Thursday, September 23, 2010

The Least Among You-DVD Review

The Least Among You, inspired by a true story, tells the story of Richard Kelly, a young black man, who is sent to serve probation at an all-white seminary after being arrested in the 1965 Watts riots. As Kelly faces racial obstacles to his acceptance at the seminary, he receives guidance from Samual Benton, the seminary's gardener and the only other black person on campus. Kelly finds that he is not only battling racism, but he is at the same time wrestling with God as the external war becomes one of an inner spiritual nature.Kelly must have an answer to a question: Is his purpose for being at the seminary a punishment or the providence of God?
I was hesitant in agreeing to review this DVD for Thomas Nelson's Booksneeze program, mainly because I haven't been overly impressed with many of the Christian movies (like Facing the Giants, etc.) that have been released in recent years, primarily because the preachiness of them just didn't feel like real life to me. With that said, I wasn't sure what to expect out of The Least Among You. I enjoyed the movie and had to examine my own heart as I asked myself how I would react or behave in the same situations the character's found themselves in. There were some scenes that lacked in their development and could have been explored a little more, but overall the film accomplished what I generally look for in a movie which is an hour or two of entertainment that doesn't insult my intelligence or overly offend me.
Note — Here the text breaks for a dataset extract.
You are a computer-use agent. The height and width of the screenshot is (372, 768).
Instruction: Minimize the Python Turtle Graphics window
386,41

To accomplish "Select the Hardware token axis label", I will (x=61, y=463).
Tuesday, September 7, 2010

Outlive Your Life by Max Lucado

In recent months, I have read several books that focus on global human needs (hunger, poverty, etc.) and challenge Christians, especially wealthy western Christians, to take a front-line position in helping to meet these needs. Max Lucado's most recent book, Outlive Your Life, is in keeping with this theme.

Lucado is known for his gift of storytelling to make a deeper spiritual point and OYL is no different. This book uses the early chapters of the biblical book of Acts as a springboard to tackle such topics as turning a blind eye to human needs, the importance of community, persecution, defending the helpless, and the power of prayer. I admit that I am not a big fan of Lucado, because I am distracted at times by his attempts to tell an engaging story when an in-your-face point would be more effective. Some topics are best not watered down.
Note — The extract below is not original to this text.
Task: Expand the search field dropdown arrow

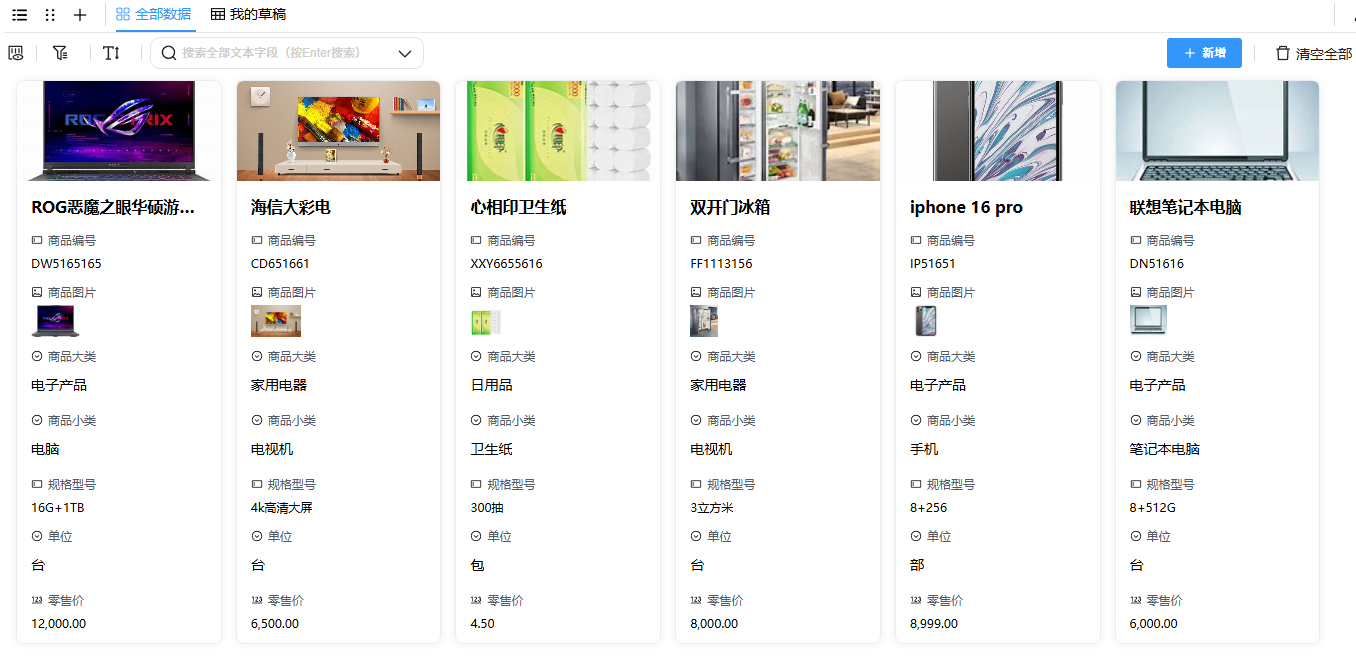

With all that said, I enjoyed this book and, oddly enough, some of the story illustrations were my favorite parts. Go figure, my biggest complaints about Lucado in the past were what I benefited most from in this latest book from him. The opening, Father Benjamin: A Fable, was insightful into what it means to Outlive Your Life.

This book includes a Discussion and Action Guide in the back. I did not work through every question, but the parts I did look over were well done. I am convinced that the book is not intended to be read apart from this action guide. Using this guide would greatly enhance the book and would be a great tool for small groups to use to put the concepts into practice in a community setting.

Sunday, August 15, 2010

Radical by David Platt

This book crossed my path several times before I read it. I don't believe it is coincidental that I finally read it after returning from ten days in Kenya. I was, and still am, in a place of trying to sort through the ever-widening gap between how I live and how the average Kenyan lives. In Radical, David Platt addresses a variety of challenges that face western Christians, if they are to journey toward becoming more obedient to the teachings of Christ found in the scriptures. The subtitle of Radical is "taking back your faith from the American dream." Radical is built upon Platt's observation that we, American Christians, have made Jesus into our own image and worship this Jesus that feeds and even approves of our material excesses and devotion to our entertainment, comfort, and conveniences. God's purposes are much greater than this.
I must admit that this book made me uncomfortable as Platt told of his experiences from around the world working with various churches. This book is not just a book of inspiring stories. Platt does an excellent job in pointing to scripture to back up the truths he is sharing. I am confident that my squirming as I read this book came from the conviction of the Holy Spirit in how I have ignored and completely disobeyed the teachings of Christ because they weren't in line with the kingdom I am building for myself.
Here is some chapter titles that will give you a taste of what you can expect from Radical: (1) Someone Worth Losing Everything For (2) The Great Why of God: God's Global Purpose (3) How Much is Enough: American wealth in a World of Poverty.
I was both encouraged and challenged by this book. Encouraged that there are people addressing these topics and taking them seriously and challenged that I haven't been one of those people but have a stirring desire to be counted among them.
In this post, I have included 2 videos for you to watch: a general book video and also one of David Platt himself talking about the book. I strongly recommend this book for all Christians to read. It is in an easy to read style, but the content will not be easy for anyone. I am working my way through it a second time.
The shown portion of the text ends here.